Supplied data
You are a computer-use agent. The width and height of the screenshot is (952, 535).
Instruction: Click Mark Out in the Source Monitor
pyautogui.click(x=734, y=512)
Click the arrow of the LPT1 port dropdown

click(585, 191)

Direction
Rewrite these lines, replacing "Source Monitor" with "Program Monitor" and leaving everything else unchanged.

Solved exercise
You are a computer-use agent. The width and height of the screenshot is (952, 535).
Instruction: Click Mark Out in the Program Monitor
pyautogui.click(x=734, y=512)
Click the arrow of the LPT1 port dropdown

click(585, 191)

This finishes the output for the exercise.